*TRECHO SELECIONADO*:
Nessa oportunidade Pedro professa a sua fé, e Jesus coloca nas mãos de Pedro o destino da dua Igreja. A partir dai Jesus começa a mostrar aos seus discípulos os sofrimentos pelos quais ele deveria passar para que o Reino de Deus viesse para os homens.
Pedro, talvez empavonado pelas palavras de Jesus que o enalteceu, enchendo-se de orgulho e vaidade, tem a petulância de repreender a Jesus que havia dito que “devia ir a Jerusalém, e sofrer muito da parte dos anciãos, dos chefes dos sacerdotes e dos doutores da Lei, e que devia ser morto e ressuscitar ao terceiro dia” (Mt 16,21). Pedro não se conteve com essa afirmativa de Jesus e “levou Jesus para um lado, e o repreendeu, dizendo: ‘Deus não permita tal coisa, Senhor! Que isso nunca te aconteça” (Mt 16,22). Dai é que vem o espanto geral. Jesus não se conteve, uma grande indignação e revolta tomou conta de Jesus que, dirigindo-se a Pedro, faz-lhe uma dura reprimenda: “Fique longe de mim, Satanás! Você é uma pedra de tropeço para mim, porque não pensa as coisas de Deus, mas as coisas dos homens” (Mt 16,23).

*MATERIAL A PROCESSAR*:
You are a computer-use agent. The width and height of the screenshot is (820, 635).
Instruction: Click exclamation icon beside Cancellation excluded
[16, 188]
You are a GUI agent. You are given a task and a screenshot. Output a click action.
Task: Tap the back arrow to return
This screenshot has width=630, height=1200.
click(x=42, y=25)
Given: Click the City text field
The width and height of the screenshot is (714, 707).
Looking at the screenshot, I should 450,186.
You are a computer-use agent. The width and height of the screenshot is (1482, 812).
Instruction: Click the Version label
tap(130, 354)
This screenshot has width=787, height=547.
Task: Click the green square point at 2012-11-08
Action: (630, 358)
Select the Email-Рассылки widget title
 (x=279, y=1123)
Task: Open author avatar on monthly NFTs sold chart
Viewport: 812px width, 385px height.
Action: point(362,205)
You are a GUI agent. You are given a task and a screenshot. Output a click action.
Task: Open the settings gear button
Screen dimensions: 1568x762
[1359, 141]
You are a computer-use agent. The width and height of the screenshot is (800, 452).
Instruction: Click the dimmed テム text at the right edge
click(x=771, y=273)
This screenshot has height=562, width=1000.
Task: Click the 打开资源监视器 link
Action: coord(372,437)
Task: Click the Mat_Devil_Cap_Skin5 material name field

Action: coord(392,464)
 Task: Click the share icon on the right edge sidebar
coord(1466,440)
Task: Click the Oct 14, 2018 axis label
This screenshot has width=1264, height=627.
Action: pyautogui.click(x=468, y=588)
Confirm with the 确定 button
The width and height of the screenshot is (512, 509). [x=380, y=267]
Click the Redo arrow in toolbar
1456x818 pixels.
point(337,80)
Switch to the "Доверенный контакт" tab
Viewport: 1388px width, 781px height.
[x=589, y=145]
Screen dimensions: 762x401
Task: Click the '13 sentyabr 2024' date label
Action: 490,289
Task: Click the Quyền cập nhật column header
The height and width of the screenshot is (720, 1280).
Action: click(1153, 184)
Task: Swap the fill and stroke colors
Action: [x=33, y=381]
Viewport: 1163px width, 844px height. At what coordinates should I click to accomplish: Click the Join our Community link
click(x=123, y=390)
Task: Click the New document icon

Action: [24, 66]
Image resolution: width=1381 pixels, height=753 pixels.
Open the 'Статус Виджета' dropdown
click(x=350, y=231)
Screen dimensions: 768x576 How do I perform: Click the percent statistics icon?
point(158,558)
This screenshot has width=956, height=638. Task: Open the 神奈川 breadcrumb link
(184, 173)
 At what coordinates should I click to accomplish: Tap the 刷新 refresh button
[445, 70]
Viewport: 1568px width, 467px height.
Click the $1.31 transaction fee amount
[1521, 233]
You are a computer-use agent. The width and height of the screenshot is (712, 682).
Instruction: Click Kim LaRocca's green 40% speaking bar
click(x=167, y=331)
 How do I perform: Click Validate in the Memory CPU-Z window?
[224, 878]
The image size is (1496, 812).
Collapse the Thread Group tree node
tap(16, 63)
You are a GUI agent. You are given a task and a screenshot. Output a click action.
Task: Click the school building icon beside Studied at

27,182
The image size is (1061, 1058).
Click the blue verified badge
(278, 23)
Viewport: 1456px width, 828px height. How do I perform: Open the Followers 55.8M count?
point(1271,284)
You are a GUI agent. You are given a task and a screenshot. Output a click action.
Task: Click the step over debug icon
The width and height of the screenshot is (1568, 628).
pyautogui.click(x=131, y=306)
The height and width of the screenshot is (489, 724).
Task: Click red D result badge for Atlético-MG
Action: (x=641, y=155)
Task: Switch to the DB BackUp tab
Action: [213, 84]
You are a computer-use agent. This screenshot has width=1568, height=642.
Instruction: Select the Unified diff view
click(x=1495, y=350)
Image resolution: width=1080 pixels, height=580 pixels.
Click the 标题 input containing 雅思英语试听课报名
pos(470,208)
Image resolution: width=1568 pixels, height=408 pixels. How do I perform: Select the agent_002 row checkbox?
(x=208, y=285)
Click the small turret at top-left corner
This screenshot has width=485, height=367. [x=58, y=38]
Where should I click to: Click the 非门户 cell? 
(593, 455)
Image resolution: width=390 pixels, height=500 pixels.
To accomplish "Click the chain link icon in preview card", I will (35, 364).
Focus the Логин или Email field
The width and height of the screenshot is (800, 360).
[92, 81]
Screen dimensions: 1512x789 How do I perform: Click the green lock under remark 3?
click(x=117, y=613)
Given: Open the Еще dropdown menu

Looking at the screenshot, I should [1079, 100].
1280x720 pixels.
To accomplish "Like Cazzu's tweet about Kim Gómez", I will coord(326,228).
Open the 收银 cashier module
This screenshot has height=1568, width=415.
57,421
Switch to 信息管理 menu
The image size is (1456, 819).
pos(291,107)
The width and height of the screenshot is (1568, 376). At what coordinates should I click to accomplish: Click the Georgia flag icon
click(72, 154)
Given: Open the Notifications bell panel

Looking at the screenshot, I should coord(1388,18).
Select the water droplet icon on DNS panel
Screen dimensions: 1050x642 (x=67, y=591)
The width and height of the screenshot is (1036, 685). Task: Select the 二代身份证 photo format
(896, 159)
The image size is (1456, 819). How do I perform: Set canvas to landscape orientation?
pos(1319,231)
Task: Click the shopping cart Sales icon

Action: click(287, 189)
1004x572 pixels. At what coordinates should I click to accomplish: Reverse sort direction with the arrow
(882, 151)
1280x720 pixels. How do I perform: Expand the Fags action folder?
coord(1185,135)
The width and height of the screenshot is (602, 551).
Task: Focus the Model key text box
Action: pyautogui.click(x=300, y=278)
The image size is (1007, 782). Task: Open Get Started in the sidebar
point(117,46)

*SUAS TAREFAS*:
**1)** Reproduza sem alterações as linhas das entradas que vão da linha que contém "Where should I click to: Click the 非门户 cell?" até a linha que contém "I will coord(326,228).", incluindo ambas.
**2)** Prossiga com o trecho sobre Pedro e a reprimenda de Jesus a partir da última frase apresentada.
O trecho e as entradas não têm nenhuma relação entre si.

*RESULTADOS DAS TAREFAS*:
**1)**
Where should I click to: Click the 非门户 cell? 
(593, 455)
Image resolution: width=390 pixels, height=500 pixels.
To accomplish "Click the chain link icon in preview card", I will (35, 364).
Focus the Логин или Email field
The width and height of the screenshot is (800, 360).
[92, 81]
Screen dimensions: 1512x789 How do I perform: Click the green lock under remark 3?
click(x=117, y=613)
Given: Open the Еще dropdown menu

Looking at the screenshot, I should [1079, 100].
1280x720 pixels.
To accomplish "Like Cazzu's tweet about Kim Gómez", I will coord(326,228).

**2)**
O interessante é que, à princípio, Pedro faz uma grande profissão de fé sobre Jesus, depois Jesus o elogia pela sua atitude e palavras, depois Jesus fala sobre sua  morte e Pedro o repreende por isso e, a seguir, vem a resposta áspera de Jesus, chamando Pedro de Satanás e pedra de tropeço.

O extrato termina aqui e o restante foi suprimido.